#### INSTRUCTIONS TO FOLLOW
With the records below as input, work out how many lines include the word "will". Give only the number.

#### GIVEN DATA
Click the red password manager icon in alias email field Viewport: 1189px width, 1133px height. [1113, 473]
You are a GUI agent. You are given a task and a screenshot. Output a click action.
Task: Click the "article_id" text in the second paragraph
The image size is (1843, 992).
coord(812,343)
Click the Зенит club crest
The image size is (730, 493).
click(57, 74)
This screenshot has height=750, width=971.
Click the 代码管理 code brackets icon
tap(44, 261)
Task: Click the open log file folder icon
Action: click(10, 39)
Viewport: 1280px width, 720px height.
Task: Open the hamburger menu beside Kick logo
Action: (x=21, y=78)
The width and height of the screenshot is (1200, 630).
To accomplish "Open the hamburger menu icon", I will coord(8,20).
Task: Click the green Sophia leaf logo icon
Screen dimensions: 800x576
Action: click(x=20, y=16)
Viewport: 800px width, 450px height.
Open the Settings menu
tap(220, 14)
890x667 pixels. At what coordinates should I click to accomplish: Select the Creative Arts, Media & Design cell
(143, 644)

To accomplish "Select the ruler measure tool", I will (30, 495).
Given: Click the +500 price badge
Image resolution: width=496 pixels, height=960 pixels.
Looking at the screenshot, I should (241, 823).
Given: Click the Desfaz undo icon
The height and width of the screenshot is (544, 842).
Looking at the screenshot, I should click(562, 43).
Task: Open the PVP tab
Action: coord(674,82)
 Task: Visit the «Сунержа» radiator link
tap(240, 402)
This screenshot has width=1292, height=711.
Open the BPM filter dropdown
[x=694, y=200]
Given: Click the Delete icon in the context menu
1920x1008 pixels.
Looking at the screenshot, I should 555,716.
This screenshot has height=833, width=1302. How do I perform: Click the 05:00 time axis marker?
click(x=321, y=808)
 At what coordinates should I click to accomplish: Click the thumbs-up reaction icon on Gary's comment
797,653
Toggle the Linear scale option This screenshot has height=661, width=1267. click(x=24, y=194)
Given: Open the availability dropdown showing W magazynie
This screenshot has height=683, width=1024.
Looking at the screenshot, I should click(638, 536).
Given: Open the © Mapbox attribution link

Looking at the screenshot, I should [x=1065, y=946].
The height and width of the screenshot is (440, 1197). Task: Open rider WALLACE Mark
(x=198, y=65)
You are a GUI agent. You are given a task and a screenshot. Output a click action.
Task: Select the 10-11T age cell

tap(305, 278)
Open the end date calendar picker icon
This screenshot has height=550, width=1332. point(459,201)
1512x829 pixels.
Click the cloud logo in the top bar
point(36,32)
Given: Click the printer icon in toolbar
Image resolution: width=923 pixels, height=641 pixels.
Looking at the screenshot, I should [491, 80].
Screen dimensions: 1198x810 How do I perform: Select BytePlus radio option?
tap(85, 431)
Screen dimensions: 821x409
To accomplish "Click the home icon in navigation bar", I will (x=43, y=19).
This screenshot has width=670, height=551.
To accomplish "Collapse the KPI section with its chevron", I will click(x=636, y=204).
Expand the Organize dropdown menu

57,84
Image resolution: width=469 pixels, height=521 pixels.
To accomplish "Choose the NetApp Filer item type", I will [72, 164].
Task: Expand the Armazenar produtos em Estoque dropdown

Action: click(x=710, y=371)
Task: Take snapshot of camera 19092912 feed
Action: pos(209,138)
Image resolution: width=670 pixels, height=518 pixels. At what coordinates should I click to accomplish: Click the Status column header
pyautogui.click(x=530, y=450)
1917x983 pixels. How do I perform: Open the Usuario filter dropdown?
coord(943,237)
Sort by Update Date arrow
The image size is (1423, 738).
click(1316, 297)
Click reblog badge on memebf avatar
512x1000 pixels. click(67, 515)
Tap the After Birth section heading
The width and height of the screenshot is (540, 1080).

#### REPLY
5